>> Start Data to process

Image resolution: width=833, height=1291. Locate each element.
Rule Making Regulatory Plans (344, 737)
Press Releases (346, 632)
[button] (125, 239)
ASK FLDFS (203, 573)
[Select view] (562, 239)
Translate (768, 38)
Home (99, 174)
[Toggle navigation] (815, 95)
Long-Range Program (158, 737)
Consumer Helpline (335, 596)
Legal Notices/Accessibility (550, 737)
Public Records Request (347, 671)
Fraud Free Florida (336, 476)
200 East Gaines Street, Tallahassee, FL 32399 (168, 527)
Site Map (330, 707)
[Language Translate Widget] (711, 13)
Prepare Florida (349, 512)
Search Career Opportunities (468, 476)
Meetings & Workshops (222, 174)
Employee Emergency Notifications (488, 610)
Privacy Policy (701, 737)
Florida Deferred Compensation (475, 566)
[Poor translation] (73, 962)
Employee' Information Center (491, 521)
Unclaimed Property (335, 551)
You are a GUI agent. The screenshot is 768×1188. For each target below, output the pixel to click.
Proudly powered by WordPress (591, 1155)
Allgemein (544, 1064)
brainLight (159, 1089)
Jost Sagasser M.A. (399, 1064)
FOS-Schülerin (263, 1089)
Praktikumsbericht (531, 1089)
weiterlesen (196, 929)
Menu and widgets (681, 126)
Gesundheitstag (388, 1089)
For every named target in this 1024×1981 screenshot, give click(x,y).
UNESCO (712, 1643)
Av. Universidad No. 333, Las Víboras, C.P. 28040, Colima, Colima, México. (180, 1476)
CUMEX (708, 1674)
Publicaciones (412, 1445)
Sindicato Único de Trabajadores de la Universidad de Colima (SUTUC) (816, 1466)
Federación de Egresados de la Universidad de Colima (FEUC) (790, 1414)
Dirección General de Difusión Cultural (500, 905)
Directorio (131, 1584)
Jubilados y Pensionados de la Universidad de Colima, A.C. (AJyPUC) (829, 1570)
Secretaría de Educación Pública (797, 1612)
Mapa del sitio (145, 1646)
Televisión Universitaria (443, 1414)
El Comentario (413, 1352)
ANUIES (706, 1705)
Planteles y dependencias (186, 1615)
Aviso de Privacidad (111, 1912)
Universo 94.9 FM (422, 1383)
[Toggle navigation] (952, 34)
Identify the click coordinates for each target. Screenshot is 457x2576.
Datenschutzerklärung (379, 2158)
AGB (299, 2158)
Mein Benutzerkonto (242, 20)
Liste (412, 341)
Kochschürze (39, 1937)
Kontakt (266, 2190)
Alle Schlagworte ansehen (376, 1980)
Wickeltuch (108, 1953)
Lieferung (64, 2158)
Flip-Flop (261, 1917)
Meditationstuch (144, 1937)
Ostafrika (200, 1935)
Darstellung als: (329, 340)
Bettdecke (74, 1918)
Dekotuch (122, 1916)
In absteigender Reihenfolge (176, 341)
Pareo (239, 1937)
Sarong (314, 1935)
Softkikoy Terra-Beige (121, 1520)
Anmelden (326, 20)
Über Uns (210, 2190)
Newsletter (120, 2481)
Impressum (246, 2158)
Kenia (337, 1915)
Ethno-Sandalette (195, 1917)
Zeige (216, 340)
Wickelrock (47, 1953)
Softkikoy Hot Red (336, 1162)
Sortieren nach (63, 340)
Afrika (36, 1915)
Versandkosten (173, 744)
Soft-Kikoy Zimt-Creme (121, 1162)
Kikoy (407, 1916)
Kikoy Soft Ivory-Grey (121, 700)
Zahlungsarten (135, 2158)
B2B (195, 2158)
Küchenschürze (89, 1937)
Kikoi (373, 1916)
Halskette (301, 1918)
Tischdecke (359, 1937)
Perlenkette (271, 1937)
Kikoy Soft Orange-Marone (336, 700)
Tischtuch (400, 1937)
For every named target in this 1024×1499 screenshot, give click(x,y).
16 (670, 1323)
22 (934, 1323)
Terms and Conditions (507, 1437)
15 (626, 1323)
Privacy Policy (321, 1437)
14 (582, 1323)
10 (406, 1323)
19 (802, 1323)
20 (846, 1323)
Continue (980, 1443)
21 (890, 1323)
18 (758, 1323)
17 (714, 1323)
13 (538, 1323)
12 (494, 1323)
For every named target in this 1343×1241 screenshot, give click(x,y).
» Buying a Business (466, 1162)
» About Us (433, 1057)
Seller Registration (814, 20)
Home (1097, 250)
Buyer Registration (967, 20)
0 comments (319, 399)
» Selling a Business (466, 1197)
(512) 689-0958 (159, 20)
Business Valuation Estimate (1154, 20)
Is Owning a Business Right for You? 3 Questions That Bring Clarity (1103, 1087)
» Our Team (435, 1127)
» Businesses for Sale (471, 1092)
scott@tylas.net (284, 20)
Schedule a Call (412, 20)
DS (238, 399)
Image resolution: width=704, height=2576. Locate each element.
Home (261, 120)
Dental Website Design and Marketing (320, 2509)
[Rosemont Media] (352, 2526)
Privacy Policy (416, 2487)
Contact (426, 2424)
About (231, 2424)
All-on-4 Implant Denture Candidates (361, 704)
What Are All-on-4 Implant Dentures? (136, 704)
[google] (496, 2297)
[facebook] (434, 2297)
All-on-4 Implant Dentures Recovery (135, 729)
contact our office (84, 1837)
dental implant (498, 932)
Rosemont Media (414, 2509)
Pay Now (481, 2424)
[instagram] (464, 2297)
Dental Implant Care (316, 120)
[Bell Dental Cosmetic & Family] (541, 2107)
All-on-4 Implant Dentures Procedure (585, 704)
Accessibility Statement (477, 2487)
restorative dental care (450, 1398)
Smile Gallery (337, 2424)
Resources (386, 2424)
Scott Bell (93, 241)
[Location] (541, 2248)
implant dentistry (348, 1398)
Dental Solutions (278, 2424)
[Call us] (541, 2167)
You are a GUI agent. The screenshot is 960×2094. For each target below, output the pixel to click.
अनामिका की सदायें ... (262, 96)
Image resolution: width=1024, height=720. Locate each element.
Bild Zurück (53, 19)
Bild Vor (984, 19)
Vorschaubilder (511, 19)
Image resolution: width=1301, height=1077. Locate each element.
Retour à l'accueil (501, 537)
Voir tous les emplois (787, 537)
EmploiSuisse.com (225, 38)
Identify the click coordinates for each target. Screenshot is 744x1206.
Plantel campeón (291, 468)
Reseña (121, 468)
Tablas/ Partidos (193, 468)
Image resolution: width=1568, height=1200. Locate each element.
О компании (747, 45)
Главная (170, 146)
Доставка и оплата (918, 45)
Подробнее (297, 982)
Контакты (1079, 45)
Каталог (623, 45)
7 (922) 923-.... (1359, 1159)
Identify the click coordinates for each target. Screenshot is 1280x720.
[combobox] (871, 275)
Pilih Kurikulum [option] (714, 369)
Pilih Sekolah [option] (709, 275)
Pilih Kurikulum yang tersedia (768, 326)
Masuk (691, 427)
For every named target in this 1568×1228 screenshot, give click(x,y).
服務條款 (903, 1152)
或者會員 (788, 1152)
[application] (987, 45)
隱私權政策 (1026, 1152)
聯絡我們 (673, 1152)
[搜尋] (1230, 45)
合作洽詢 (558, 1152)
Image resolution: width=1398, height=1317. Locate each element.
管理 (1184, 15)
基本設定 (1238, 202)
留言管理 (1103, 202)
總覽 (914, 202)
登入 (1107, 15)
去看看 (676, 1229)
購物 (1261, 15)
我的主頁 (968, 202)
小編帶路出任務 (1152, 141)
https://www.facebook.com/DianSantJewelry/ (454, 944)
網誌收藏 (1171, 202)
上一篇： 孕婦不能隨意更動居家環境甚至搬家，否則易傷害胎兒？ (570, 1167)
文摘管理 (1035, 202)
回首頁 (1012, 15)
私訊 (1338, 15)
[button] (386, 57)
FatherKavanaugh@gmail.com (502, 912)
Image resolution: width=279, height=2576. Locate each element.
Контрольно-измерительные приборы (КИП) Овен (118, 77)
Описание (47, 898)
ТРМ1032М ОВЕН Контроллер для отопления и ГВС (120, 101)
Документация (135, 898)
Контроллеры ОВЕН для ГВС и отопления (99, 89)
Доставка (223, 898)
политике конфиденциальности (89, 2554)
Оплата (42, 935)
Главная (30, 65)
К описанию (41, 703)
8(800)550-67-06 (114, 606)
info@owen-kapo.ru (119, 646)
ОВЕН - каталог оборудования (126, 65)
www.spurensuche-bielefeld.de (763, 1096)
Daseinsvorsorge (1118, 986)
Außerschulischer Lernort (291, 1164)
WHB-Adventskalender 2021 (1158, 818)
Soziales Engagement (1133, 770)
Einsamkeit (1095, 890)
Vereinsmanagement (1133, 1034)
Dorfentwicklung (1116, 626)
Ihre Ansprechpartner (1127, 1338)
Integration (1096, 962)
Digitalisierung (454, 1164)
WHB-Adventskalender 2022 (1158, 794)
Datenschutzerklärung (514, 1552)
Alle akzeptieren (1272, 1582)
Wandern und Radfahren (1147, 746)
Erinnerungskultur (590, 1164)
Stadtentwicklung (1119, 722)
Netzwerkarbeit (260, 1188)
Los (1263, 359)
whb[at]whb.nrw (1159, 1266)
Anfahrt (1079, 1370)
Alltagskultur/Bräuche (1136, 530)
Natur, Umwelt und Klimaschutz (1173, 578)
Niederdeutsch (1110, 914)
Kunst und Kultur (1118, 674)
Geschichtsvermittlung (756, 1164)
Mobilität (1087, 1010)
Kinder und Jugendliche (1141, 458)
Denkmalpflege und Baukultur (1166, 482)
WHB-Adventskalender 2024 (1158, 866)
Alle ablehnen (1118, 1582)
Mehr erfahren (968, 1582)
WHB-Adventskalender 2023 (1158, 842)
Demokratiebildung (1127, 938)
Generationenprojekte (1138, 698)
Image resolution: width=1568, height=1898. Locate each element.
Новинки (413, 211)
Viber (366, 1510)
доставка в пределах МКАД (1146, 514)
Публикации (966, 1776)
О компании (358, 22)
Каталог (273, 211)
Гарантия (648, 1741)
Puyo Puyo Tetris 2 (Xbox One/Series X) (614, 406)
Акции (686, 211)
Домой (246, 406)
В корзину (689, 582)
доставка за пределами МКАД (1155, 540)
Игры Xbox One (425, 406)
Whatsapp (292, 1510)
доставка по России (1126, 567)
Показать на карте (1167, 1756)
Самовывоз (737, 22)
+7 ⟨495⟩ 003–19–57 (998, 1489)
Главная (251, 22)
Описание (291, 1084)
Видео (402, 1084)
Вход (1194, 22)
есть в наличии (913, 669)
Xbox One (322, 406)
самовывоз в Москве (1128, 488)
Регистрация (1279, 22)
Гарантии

>> End Data to process

*Task goal*:
Copy out, unchanged, every item from the one containing "Mapa del sitio (145, 1646)" down to the one containing "[Toggle navigation] (952, 34)", both of them included.

*Answer to this task*:
Mapa del sitio (145, 1646)
Televisión Universitaria (443, 1414)
El Comentario (413, 1352)
ANUIES (706, 1705)
Planteles y dependencias (186, 1615)
Aviso de Privacidad (111, 1912)
Universo 94.9 FM (422, 1383)
[Toggle navigation] (952, 34)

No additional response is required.